» **Task description**: Whenever a line of the data below holds the string "computer", copy that line.

» **Input for this task**:
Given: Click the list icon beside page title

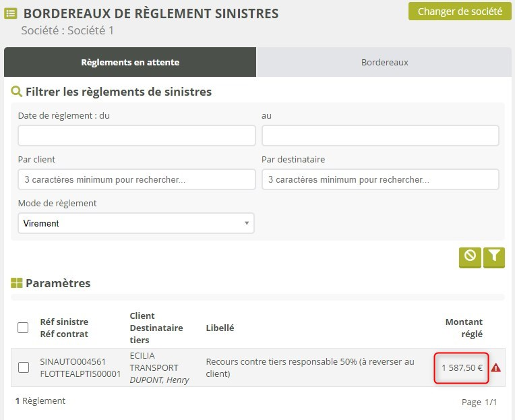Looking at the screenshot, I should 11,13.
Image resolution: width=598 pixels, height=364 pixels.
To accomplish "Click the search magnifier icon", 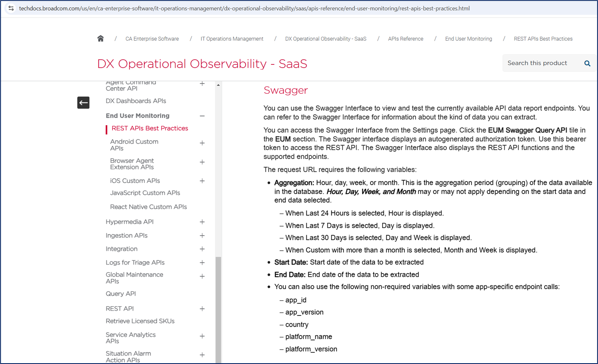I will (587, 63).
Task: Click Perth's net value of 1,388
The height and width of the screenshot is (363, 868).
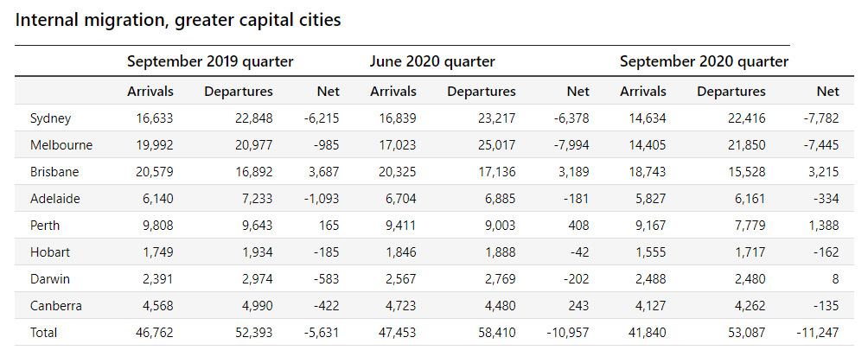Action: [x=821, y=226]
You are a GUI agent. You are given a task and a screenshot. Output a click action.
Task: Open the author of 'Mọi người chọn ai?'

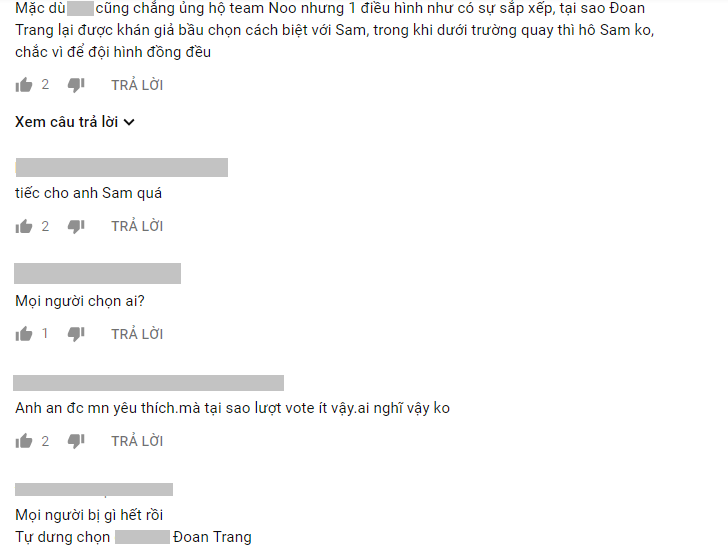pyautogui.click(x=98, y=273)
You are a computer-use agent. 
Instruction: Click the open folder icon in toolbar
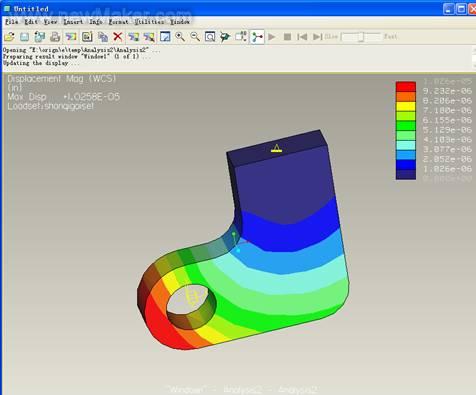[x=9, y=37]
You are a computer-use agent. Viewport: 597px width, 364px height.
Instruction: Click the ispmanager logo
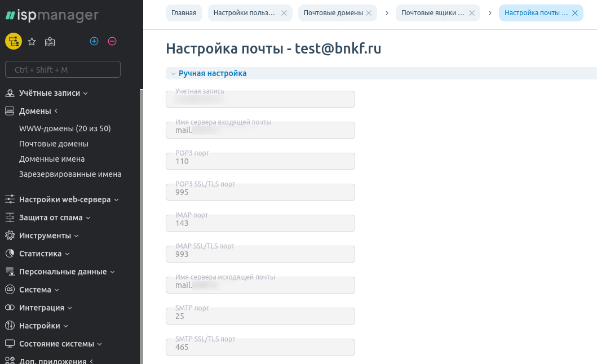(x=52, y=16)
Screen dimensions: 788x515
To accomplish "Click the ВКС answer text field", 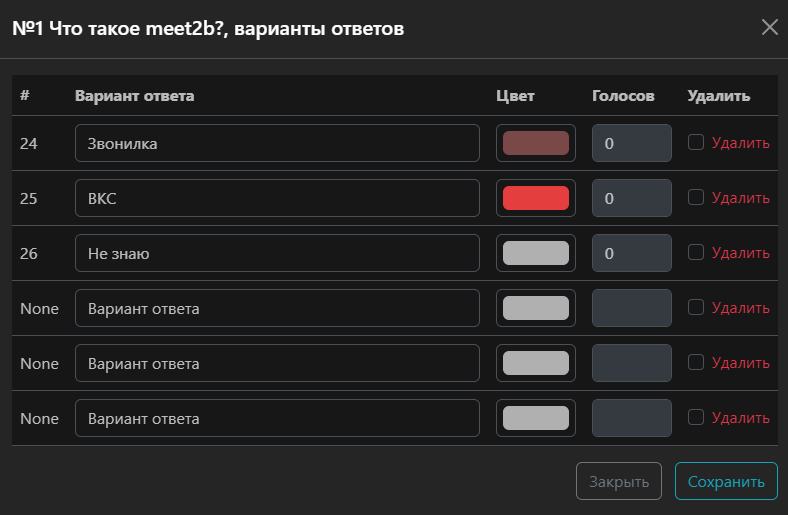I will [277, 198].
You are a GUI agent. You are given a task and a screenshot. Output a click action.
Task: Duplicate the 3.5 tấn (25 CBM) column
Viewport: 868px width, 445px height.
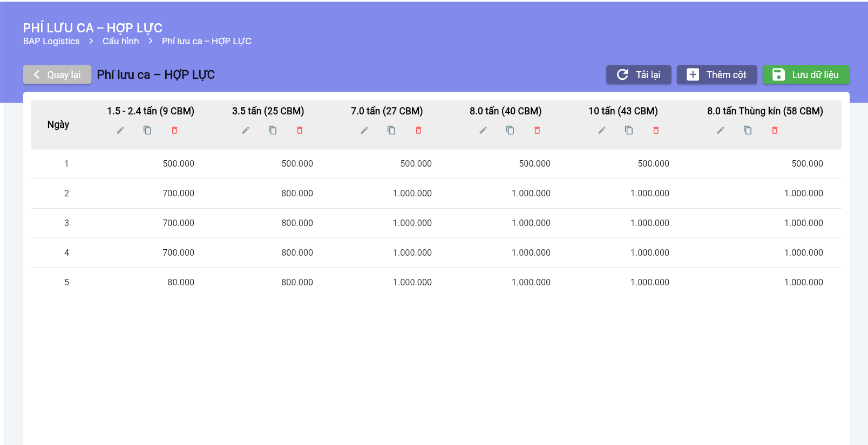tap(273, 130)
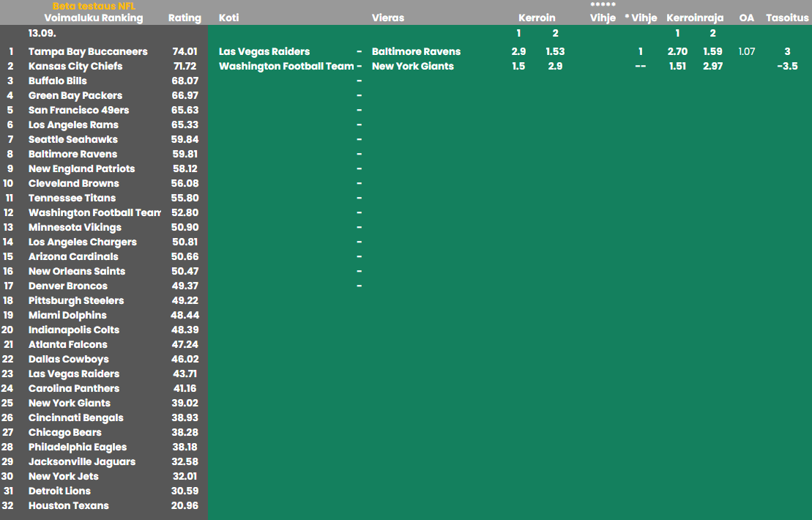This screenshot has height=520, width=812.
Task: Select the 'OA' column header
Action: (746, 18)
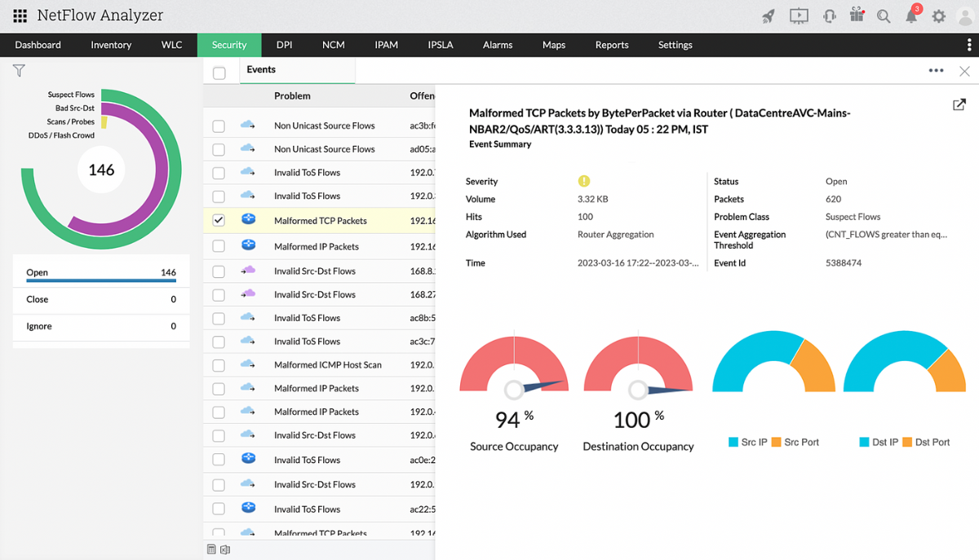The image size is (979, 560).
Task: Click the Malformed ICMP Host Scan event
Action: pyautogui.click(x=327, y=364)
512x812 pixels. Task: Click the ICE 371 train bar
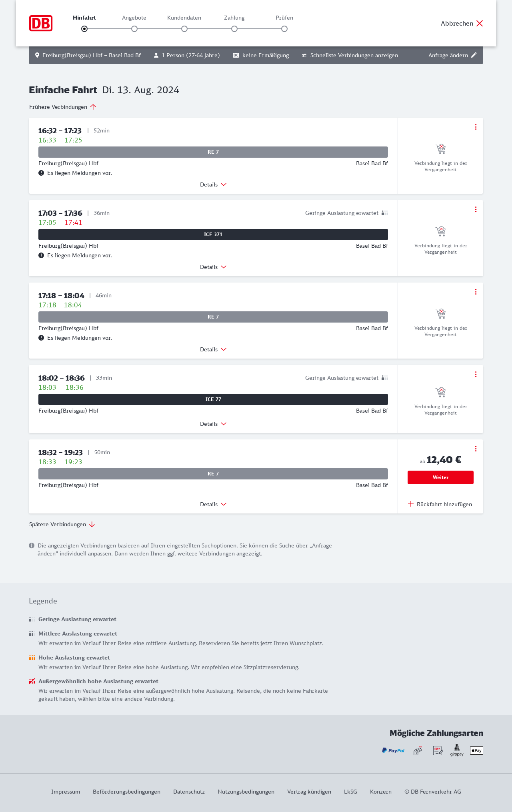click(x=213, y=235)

» **Answer below**:
You are a computer-use agent. 
You are a computer-use agent. Viewport: 597px width, 364px height.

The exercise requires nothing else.